_Assignment_
Only the lines of the data below from the one with "Where should I click to: Toggle the" through the one with "819x1456 pixels." are wanted. Repeat them exactly.

_Records for the exercise_
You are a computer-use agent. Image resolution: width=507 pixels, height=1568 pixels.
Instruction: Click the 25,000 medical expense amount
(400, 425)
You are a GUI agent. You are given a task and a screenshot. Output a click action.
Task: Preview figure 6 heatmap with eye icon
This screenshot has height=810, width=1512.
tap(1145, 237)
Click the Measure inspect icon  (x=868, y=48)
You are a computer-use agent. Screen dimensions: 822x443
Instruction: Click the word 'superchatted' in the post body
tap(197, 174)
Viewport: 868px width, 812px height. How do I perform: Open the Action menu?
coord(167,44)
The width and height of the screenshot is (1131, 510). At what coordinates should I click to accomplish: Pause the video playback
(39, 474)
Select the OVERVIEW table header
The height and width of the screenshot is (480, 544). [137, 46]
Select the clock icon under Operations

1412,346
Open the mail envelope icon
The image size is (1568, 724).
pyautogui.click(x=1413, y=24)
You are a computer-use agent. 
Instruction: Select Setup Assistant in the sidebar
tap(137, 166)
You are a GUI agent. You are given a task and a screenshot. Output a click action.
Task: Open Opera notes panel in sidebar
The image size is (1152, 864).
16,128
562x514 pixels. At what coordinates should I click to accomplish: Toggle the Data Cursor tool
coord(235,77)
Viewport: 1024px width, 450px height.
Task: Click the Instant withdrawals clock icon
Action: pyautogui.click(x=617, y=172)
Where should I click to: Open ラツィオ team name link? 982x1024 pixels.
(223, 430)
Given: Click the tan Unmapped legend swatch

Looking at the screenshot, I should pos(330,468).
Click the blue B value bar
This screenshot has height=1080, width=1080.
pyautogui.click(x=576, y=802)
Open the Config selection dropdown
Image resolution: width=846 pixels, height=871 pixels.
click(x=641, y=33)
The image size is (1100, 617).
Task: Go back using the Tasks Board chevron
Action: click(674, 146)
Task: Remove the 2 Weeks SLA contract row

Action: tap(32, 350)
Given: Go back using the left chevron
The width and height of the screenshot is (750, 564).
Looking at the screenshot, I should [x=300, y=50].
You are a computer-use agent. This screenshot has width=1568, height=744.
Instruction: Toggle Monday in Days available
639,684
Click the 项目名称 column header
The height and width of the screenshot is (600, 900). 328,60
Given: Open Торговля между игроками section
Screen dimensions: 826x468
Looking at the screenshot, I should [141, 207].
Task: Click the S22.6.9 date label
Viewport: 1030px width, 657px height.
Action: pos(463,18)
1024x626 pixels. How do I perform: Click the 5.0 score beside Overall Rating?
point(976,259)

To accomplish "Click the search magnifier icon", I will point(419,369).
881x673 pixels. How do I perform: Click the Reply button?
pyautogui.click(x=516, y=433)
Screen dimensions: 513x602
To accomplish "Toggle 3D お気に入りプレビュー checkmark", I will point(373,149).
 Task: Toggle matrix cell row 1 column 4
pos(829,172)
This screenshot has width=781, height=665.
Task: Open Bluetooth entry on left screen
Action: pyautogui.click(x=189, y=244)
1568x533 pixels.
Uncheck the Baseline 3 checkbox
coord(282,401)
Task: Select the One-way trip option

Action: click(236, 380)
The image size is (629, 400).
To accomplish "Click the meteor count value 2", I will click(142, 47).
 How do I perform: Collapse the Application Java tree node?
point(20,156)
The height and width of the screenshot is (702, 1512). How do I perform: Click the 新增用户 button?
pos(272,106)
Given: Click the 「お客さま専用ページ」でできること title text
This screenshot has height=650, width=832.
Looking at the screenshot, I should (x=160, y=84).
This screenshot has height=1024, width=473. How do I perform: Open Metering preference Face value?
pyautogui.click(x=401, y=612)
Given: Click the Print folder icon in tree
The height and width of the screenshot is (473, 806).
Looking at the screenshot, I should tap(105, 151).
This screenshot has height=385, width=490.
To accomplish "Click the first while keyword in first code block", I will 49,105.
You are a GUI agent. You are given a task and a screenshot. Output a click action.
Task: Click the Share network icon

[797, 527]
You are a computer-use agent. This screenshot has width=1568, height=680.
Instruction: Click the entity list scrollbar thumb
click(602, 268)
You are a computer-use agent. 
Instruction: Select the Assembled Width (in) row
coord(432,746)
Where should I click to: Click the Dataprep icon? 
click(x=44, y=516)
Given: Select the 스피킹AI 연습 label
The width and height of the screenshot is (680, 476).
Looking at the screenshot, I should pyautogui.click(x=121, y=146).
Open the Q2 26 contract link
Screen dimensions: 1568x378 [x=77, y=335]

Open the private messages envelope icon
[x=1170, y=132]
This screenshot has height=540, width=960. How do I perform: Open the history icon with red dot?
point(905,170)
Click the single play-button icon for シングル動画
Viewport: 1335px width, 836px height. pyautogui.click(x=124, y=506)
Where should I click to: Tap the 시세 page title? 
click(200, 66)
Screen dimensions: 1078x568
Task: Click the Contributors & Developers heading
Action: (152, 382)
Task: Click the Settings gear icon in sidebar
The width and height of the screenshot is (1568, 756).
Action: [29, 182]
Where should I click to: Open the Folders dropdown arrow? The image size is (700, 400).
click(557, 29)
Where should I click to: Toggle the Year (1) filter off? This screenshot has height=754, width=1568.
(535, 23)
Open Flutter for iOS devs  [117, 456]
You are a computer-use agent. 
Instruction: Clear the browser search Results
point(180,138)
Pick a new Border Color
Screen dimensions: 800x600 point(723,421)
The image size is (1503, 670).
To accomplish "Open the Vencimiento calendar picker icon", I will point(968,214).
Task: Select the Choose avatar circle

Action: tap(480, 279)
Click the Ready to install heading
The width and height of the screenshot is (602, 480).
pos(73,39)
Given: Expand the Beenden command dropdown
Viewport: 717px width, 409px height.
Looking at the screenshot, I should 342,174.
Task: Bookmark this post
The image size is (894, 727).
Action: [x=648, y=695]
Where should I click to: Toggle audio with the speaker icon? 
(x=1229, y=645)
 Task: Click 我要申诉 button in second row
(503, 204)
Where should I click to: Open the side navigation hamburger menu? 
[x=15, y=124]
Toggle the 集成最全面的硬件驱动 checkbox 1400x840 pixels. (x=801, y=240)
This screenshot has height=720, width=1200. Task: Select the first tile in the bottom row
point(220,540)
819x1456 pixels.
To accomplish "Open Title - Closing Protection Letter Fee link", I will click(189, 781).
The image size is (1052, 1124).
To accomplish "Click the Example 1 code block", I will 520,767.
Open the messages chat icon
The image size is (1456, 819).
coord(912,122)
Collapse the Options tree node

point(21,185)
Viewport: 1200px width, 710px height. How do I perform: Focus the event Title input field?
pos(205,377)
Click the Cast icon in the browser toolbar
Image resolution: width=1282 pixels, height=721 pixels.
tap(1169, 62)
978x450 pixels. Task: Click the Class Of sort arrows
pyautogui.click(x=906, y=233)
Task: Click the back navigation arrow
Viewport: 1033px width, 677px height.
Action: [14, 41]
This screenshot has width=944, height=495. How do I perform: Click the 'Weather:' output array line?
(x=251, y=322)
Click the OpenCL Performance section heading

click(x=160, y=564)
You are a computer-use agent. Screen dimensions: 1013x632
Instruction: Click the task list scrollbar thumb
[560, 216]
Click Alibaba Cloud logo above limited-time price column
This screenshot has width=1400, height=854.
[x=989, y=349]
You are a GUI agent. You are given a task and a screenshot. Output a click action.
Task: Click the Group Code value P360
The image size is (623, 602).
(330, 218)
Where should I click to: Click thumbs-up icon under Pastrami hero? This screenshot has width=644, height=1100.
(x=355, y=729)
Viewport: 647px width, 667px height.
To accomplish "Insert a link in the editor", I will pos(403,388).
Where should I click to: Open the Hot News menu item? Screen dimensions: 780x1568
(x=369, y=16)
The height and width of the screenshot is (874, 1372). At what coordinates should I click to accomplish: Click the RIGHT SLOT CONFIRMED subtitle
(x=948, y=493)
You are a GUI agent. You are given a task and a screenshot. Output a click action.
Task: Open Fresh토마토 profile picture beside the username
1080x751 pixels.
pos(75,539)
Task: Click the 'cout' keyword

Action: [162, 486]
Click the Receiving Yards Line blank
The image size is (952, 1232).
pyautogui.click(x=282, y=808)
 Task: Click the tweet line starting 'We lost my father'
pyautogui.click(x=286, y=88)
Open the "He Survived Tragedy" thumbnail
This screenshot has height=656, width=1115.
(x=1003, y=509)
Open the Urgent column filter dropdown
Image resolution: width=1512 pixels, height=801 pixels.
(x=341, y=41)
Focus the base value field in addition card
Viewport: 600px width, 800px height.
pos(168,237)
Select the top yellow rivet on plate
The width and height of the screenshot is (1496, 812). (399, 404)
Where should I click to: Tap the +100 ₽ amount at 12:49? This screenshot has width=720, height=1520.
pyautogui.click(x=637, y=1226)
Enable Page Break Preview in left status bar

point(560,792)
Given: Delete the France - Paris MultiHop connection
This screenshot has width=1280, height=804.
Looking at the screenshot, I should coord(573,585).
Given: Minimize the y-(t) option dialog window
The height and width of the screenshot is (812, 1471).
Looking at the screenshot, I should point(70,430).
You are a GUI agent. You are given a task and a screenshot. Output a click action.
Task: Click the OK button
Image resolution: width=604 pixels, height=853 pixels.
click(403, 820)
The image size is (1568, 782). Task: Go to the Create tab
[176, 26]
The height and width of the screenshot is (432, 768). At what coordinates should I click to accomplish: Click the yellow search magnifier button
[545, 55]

_Answer to the exercise_
Where should I click to: Toggle the Year (1) filter off? This screenshot has height=754, width=1568.
(535, 23)
Open Flutter for iOS devs  [117, 456]
You are a computer-use agent. 
Instruction: Clear the browser search Results
point(180,138)
Pick a new Border Color
Screen dimensions: 800x600 point(723,421)
The image size is (1503, 670).
To accomplish "Open the Vencimiento calendar picker icon", I will point(968,214).
Task: Select the Choose avatar circle

Action: tap(480, 279)
Click the Ready to install heading
The width and height of the screenshot is (602, 480).
pos(73,39)
Given: Expand the Beenden command dropdown
Viewport: 717px width, 409px height.
Looking at the screenshot, I should 342,174.
Task: Bookmark this post
The image size is (894, 727).
Action: [x=648, y=695]
Where should I click to: Toggle audio with the speaker icon? 
(x=1229, y=645)
 Task: Click 我要申诉 button in second row
(503, 204)
Where should I click to: Open the side navigation hamburger menu? 
[x=15, y=124]
Toggle the 集成最全面的硬件驱动 checkbox 1400x840 pixels. (x=801, y=240)
This screenshot has height=720, width=1200. Task: Select the first tile in the bottom row
point(220,540)
819x1456 pixels.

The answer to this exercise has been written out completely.